It is a type alias for ``std::map<data, data>``.
Interface
*********
The ``data`` abstraction offers two ways of interacting with the contained type
instance:
1. Querying a specific type ``T``. Similar to C++17's ``std::variant``, the function
``get_if<T>`` returns either a ``T*`` if the contained type is ``T`` and
``nullptr`` otherwise:
.. code-block:: cpp
auto x = data{...};
if (auto i = get_if<integer>(x))
f(*i); // safe use of x
Alternatively, the function ``get<T>`` returns a reference of type
``T&`` or ``const T&``, based on whether the given ``data``
argument is const-qualified:
.. code-block:: cpp
auto x = data{...};
auto& str = get<std::string>(x); // throws std::bad_cast on type clash
f(str); // safe use of x
2. Applying a *visitor*. Since ``data`` is a variant type, one can apply a
visitor to it, i.e., dispatch a function call based on the type discriminator
to the active type.

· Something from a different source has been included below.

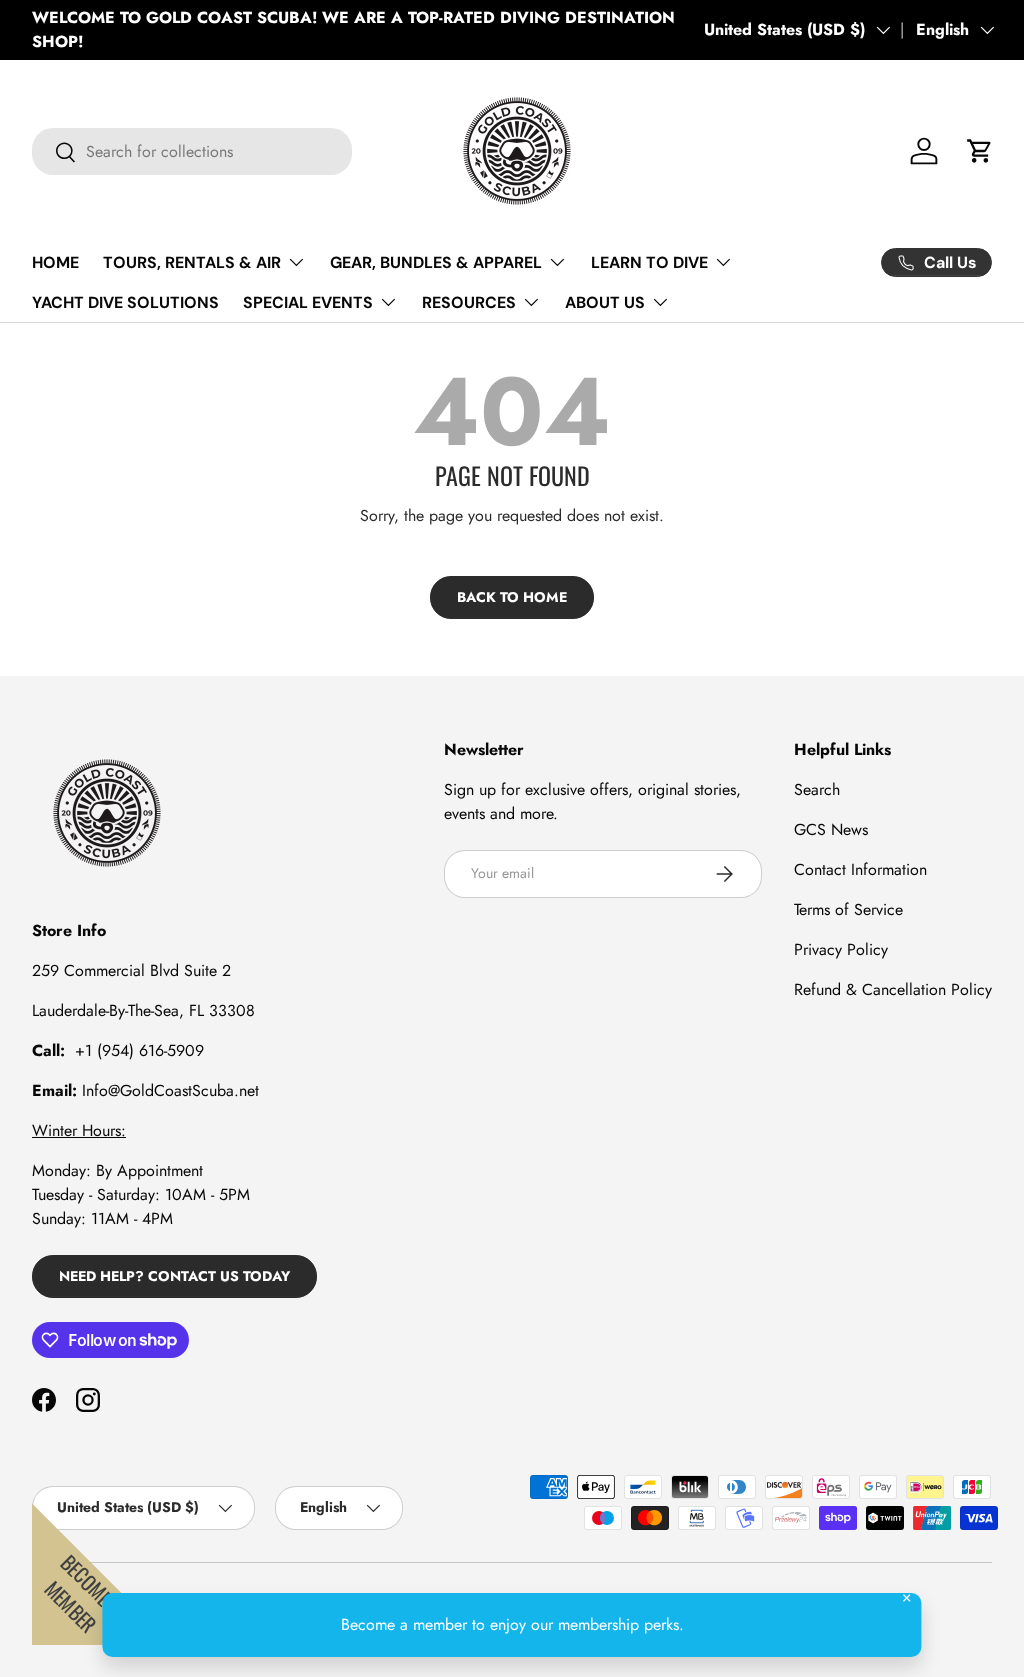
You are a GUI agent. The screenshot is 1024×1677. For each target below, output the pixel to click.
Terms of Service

A visitor is a polymorphic function object with
overloaded ``operator()`` and a ``result_type`` type alias:
.. code-block:: cpp
struct visitor {
using result_type = void;
template <class T>
result_type operator()(const T&) const {
std::cout << ":-(" << std::endl;
}
result_type operator()(real r) const {
std::cout << i << std::endl;
}
result_type operator()(integer i) const {
std::cout << i << std::endl;
}
};
auto x = data{42};
visit(visitor{}, x); // prints 42
x = 4.2;
visit(visitor{}, x); // prints 4.2
x = "42";
visit(visitor{}, x); // prints :-(